Préparation à la Directive CSRD : les étapes clés
La loi entrera progressivement en vigueur. Les entreprises de plus de 500 salariés publieront un rapport en 2025 sur l’année 2024. L’année suivante, ce sera au tour des sociétés de plus de 250 salariés puis les PME européennes et non européennes cotées. À terme, près de 50 000 sociétés seront concernées. 2025 marquera un tournant avec l'application complète des normes, tandis que la période de mise en conformité s'étendra jusqu'en 2027.
Impact de la Durabilité : accompagner les entreprises à mesurer leur chaîne de valeurs
L'accent est sur la sensibilisation. Les CAC doivent informer et préparer les sociétés de leur portefeuille. Une acculturation qui nécessite des échanges avec la direction, le DAF et les responsables RSE et RH est indispensable. Au sein du groupe Exponens, cette phase sera achevée, d'ici avril 2024.
Ainsi, la préparation réalisée, par les CAC, implique bien plus que la simple dimension technique. Il est crucial de faire comprendre aux entreprises l'importance sociétale et le contexte derrière cette nouvelle norme. Expliquer l'impact de la chaîne de valeurs est essentiel pour amorcer une compréhension profonde. Il est impératif d'évaluer l'ensemble de la chaîne de valeurs. Les grands comptes devront solliciter les plus petits pour obtenir ces données, créant ainsi une chaîne interconnectée où tout le monde joue un rôle crucial. La RSE, bien plus vaste que la simple question environnementale, englobe les conditions de travail, l'éthique des affaires, la gouvernance anti-corruption et anti-fraude. Il est essentiel de sensibiliser et de montrer aux entreprises l'importance de ces aspects. Le non-respect de ces nouvelles normes pourrait exclure les entreprises de partenariats ou même affecter leur recrutement selon des critères spécifiques.

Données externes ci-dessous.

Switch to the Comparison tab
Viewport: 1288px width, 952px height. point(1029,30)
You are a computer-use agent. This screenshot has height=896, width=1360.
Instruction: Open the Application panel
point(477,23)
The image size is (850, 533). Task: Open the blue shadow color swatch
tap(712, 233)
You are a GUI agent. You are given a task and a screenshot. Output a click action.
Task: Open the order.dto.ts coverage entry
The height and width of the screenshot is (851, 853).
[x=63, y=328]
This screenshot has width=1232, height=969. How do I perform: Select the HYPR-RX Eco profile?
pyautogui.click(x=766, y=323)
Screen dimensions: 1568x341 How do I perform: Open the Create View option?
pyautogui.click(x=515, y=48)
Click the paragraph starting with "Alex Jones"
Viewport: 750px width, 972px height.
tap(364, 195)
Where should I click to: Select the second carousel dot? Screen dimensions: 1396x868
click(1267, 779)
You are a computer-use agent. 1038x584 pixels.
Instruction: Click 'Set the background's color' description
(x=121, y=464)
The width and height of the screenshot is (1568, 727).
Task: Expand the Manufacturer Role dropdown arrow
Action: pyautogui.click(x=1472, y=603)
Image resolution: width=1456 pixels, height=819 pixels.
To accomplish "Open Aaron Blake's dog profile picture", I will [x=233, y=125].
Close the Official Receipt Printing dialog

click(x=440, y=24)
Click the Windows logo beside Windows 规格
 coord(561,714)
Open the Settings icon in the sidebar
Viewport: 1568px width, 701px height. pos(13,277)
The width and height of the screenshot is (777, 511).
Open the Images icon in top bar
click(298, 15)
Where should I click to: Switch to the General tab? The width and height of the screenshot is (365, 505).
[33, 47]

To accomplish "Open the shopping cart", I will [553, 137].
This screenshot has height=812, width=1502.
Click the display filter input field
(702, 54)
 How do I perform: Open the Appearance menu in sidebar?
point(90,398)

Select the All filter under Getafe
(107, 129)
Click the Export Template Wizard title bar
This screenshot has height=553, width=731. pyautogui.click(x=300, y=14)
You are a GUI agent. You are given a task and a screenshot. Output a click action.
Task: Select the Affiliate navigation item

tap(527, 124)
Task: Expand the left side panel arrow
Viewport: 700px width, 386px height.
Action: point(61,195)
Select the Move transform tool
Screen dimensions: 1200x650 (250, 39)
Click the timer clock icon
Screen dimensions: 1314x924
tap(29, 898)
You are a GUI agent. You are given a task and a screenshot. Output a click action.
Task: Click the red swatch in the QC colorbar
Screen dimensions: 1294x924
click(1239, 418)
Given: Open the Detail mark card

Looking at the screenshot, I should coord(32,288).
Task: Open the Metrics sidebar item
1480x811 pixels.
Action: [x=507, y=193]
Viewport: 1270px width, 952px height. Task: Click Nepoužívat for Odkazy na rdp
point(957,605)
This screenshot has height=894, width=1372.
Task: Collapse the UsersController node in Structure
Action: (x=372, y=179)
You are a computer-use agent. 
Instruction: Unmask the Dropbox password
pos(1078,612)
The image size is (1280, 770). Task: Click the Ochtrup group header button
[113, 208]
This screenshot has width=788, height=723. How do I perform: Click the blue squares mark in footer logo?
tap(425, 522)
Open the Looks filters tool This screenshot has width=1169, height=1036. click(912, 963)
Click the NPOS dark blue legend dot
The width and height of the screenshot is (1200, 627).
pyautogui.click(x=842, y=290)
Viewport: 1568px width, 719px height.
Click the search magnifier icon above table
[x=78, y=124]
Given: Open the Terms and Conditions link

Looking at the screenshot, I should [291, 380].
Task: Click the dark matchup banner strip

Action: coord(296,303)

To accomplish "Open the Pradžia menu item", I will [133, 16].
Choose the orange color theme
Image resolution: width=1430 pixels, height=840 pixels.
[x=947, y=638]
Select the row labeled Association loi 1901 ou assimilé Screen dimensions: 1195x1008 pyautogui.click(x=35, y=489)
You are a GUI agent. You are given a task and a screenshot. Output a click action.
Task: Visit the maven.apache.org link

Transition RSE, les CAC au cœur de la conformité : véritable révolution pour la profession
La généralisation de l’audit des rapports de durabilité, à la suite de l’entrée en vigueur de la directive CSRD, va permettre d’ouvrir la profession à de nouveaux profils. Ainsi, l’ouverture de la profession à d’autres matières que la comptabilité pourrait devenir son plus important levier d’attractivité.
« Nous devons prendre une part importante dans ce nouveau défi collectif, nous savons à quel point les jeunes étudiants sont sensibles aux questions sociales et environnementales » souligne Nathalie Lutz,
Séduire ces jeunes talents dans le but de diversifier les profils des commissaires aux comptes s’avère particulièrement pertinent dans la perspective de cette nouvelle mission. L’audit des rapports de durabilité renforce l’utilité sociale des commissaires aux comptes, car ces derniers vont contribuer par cette mission aux orientations internationales qui seront prises par les entreprises pour maîtriser, entre autres, le risque climatique. A terme, il faudra qu’un très grand nombre de commissaires aux comptes acquièrent un haut niveau de compétences en matière de durabilité.